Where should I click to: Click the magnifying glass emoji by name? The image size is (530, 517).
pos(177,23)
...
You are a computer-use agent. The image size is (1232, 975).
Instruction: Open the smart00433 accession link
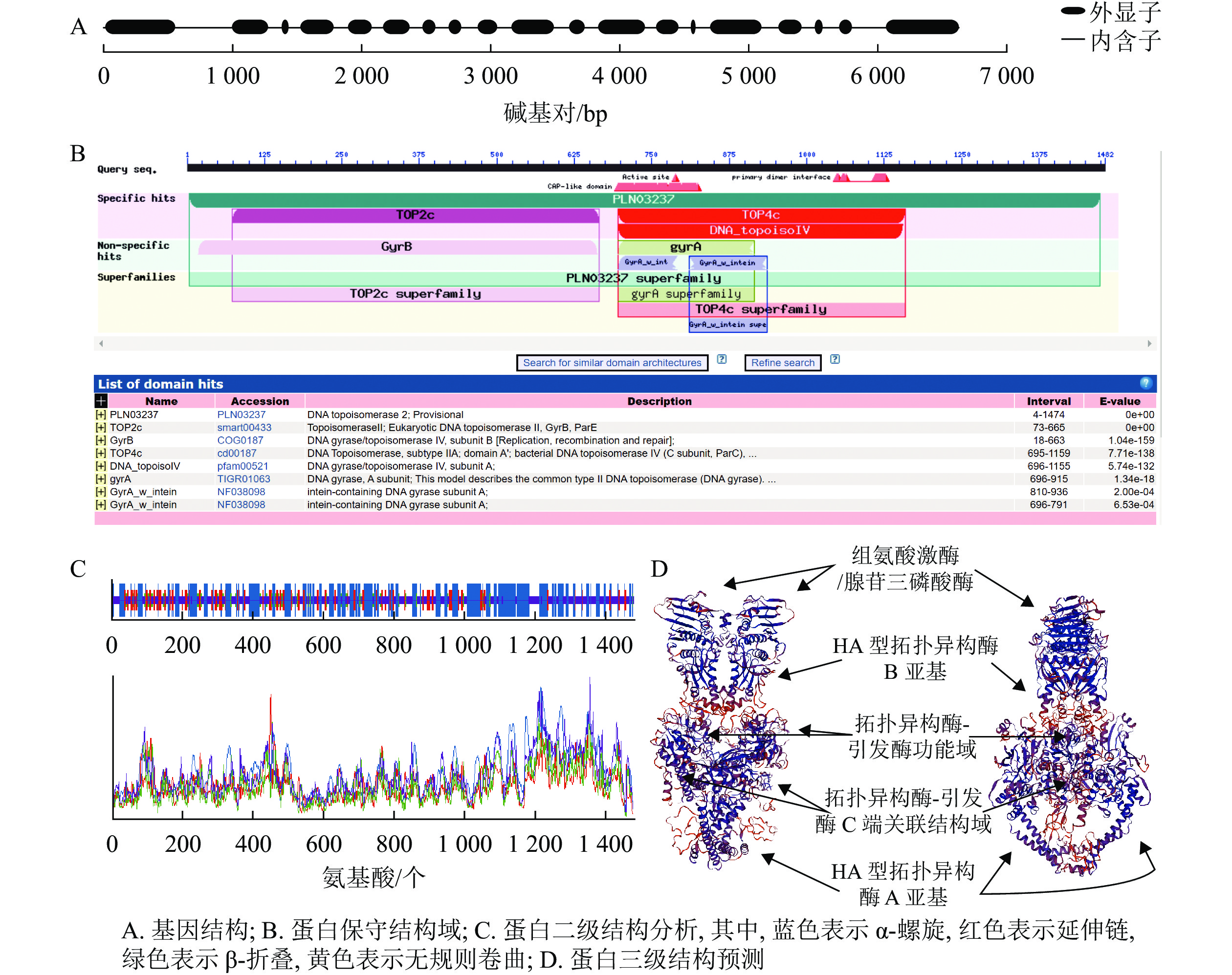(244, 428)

• _WORK TO COMPLETE_:
Output the entries from the line containing "Where should I" through the line containing "pos(177,23)", reproducing those lines exactly and nothing else.

• _SOLVED PROBLEM_:
Where should I click to: Click the magnifying glass emoji by name? The image size is (530, 517).
pos(177,23)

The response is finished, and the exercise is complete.